Entre la race qui monte et celle qui s'affaiblit, la rencontre arrive rapidement, avec, très vite, les divergences de point de vue dans chaque camp : faut-il favoriser la paix, ou tenter de prendre l'ascendant sur l'autre tant qu'il est vulnérable ? Entre méfiance, erreurs et manoeuvres des extrémistes, l'affrontement s'avérera inévitable, malgré tous les efforts de César et de Malcolm. Le film s'attarde ainsi largement sur les relations entre les deux personnages, ainsi que sur les actions de Koba pour précipiter la guerre, permettant de reprendre la rivalité entre les deux singes que l'ont pouvait apercevoir dans le premier.

Matt Reeves passe d'ailleurs tellement de temps à s'occuper de ces trois-là qu'il en oublie de développer tous les autres, à commencer par les humains, à peine survolés : on ne saura ainsi pas grand chose du personnage interprété par Gary Oldman, et les rapprochements esquissés entre certains hommes et certains singes disparaissent aussi vite qu'ils sont apparus.

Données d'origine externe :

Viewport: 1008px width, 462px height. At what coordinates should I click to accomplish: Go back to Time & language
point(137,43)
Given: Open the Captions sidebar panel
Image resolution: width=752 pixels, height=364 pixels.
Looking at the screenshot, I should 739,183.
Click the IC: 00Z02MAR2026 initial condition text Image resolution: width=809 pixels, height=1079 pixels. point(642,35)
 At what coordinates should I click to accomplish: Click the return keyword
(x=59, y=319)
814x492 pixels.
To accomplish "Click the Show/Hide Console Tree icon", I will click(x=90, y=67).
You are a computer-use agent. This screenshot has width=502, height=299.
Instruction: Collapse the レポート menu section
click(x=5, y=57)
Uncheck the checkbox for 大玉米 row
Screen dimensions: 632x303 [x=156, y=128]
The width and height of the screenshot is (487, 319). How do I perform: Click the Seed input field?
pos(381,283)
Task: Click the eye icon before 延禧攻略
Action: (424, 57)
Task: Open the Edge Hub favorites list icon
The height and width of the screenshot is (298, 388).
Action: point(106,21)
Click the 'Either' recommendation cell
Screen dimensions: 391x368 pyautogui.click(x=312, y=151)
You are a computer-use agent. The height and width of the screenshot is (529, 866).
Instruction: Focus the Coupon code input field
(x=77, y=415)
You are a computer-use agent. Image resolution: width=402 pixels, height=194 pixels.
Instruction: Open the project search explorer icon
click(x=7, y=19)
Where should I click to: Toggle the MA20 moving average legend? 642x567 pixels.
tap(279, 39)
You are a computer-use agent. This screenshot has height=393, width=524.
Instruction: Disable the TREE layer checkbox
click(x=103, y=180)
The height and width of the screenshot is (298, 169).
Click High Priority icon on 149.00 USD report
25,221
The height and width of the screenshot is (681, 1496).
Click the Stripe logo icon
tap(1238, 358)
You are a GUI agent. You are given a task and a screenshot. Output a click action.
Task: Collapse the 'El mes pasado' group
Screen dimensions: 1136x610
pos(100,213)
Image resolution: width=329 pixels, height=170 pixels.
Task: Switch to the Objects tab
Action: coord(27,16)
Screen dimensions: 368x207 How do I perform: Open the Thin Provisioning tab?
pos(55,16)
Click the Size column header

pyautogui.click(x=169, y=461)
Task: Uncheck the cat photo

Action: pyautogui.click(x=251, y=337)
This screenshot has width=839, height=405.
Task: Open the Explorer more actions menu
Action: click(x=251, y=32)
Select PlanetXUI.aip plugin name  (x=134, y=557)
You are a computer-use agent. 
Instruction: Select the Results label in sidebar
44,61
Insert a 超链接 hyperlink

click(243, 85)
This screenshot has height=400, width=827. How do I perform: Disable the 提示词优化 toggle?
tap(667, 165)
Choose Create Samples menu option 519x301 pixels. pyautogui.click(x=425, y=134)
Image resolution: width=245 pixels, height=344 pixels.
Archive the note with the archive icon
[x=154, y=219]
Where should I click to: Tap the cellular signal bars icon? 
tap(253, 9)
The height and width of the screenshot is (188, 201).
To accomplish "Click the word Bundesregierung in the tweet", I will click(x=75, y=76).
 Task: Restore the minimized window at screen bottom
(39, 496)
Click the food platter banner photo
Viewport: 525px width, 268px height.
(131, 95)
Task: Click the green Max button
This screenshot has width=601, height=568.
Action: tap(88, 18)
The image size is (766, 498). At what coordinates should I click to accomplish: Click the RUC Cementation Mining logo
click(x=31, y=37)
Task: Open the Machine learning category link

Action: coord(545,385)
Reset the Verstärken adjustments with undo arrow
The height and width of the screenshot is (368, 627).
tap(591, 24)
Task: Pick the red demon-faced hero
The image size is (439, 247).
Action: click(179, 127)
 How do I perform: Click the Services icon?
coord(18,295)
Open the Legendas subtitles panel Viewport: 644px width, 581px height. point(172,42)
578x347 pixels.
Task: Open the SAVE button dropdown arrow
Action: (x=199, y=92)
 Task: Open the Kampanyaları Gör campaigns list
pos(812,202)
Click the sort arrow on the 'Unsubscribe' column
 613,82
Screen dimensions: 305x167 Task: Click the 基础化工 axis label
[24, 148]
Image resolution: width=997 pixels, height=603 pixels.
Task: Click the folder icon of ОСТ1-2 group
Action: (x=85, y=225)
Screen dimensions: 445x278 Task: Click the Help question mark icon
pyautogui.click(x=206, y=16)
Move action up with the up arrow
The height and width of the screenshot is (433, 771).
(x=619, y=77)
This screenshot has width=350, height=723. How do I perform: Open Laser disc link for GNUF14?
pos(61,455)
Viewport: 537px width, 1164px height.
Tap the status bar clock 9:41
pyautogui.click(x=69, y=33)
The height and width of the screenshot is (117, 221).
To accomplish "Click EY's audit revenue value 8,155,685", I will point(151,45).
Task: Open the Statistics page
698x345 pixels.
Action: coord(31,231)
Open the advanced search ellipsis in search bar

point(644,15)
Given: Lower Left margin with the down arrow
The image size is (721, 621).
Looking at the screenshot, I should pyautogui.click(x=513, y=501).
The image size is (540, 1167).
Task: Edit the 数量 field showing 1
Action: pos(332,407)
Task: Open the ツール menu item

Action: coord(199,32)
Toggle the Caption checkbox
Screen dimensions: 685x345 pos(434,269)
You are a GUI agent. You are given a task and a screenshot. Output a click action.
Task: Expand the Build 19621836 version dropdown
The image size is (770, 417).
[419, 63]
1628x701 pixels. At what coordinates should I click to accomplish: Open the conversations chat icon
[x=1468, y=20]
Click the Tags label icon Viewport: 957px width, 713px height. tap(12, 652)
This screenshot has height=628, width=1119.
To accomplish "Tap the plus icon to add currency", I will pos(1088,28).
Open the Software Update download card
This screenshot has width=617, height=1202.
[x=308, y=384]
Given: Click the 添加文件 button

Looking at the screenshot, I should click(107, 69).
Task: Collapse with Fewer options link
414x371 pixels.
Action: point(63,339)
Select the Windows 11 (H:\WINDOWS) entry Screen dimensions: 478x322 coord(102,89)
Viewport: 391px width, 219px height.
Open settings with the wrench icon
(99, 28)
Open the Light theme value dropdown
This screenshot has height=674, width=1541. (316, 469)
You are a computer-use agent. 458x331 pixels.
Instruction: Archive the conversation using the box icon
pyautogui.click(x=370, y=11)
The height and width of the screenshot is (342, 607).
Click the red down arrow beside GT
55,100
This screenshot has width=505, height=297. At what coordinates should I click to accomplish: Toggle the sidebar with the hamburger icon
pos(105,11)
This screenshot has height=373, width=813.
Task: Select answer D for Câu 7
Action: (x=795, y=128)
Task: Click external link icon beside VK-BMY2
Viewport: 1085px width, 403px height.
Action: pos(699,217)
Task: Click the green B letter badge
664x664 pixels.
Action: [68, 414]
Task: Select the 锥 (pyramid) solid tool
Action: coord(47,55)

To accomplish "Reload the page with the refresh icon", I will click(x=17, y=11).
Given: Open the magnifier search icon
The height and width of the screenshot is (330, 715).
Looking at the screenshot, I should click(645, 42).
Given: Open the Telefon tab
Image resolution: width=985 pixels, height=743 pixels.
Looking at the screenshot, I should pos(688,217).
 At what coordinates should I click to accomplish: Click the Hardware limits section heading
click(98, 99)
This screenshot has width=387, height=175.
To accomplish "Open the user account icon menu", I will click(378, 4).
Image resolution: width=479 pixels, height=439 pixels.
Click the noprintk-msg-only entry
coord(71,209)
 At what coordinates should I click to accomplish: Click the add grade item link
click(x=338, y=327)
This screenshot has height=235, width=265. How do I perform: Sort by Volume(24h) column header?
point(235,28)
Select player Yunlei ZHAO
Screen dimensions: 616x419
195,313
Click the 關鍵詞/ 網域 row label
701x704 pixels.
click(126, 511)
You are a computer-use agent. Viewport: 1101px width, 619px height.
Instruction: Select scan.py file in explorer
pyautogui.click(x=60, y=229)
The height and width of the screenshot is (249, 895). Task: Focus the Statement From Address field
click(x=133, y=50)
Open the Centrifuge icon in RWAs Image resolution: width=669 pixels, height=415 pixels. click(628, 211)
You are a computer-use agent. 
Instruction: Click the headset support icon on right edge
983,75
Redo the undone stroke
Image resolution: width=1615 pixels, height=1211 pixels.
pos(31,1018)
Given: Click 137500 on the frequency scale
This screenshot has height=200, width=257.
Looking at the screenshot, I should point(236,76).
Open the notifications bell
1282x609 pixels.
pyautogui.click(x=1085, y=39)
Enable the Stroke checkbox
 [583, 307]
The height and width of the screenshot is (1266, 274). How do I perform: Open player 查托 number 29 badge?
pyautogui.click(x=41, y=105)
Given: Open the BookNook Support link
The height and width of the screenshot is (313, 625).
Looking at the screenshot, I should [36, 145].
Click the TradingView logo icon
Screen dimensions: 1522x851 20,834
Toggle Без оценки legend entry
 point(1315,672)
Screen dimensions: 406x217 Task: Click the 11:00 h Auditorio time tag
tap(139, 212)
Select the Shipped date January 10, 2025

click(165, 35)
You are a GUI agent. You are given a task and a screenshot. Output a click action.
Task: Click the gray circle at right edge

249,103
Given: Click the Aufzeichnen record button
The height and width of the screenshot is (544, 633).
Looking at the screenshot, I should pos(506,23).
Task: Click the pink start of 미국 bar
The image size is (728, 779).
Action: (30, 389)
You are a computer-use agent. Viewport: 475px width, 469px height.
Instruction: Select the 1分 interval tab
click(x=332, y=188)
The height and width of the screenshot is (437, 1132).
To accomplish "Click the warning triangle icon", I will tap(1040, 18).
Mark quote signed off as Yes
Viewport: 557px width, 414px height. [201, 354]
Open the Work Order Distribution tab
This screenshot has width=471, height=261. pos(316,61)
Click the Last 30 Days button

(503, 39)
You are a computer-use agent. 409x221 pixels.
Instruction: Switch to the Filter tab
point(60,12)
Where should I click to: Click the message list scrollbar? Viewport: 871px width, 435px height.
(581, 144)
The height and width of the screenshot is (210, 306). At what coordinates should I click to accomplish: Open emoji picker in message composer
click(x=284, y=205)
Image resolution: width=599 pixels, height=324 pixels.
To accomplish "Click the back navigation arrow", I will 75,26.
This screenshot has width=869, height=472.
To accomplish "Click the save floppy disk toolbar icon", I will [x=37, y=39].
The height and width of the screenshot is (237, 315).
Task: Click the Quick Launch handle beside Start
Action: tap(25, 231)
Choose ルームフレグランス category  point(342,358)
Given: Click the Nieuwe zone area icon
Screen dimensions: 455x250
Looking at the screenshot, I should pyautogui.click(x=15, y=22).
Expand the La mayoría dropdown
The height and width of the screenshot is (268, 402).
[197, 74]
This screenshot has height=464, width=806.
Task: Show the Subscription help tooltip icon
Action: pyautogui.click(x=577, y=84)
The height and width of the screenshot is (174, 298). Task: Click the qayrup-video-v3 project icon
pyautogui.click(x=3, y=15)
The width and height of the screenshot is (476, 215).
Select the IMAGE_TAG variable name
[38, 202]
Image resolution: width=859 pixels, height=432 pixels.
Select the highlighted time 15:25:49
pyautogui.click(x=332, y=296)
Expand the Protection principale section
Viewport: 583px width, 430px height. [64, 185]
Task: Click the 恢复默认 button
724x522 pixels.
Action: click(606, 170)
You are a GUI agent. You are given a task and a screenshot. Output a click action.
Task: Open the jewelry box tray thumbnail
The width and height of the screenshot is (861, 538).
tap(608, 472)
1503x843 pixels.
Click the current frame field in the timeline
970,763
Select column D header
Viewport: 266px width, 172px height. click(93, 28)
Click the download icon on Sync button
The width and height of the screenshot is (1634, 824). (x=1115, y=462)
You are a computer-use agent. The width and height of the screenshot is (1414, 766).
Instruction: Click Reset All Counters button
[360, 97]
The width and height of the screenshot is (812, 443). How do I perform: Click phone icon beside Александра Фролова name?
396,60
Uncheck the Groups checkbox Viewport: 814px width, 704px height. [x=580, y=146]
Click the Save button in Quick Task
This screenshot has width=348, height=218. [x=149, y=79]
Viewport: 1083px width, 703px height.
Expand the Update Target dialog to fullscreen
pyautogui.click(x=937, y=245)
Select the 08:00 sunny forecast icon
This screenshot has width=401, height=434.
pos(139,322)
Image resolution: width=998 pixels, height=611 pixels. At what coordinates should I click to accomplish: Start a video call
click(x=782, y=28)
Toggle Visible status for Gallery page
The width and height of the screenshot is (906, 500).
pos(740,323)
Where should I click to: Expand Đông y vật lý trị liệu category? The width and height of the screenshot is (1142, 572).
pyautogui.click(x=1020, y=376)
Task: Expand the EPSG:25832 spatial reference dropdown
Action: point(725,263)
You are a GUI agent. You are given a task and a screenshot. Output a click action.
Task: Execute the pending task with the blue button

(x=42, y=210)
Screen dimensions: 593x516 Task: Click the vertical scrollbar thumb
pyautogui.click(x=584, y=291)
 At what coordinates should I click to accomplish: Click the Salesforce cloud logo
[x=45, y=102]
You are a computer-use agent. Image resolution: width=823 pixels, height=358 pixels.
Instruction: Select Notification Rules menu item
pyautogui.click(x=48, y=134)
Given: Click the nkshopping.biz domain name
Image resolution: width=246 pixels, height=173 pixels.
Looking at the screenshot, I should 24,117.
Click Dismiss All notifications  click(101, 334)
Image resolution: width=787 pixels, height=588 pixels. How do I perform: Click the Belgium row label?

Même le fameux affrontement, s'il est très spectaculaire et d'une belle intensité dramatique, n'a finalement comme enjeu que l'opposition entre les deux singes, au milieu duquel on ne voit tout simplement plus les humains;

La Planète des singes : l'affrontement est une suite réussie au reboot de la saga. On regrettera simplement qu'en plus de 2 heures, le film ne parvienne pas à se concentrer sur d'autres personnages que César et Koba, et que les singes soient finalement présentés comme les uniques responsables de la guerre. Reste un excellent divertissement, un peu moins maîtrisé que le premier volet mais très efficace.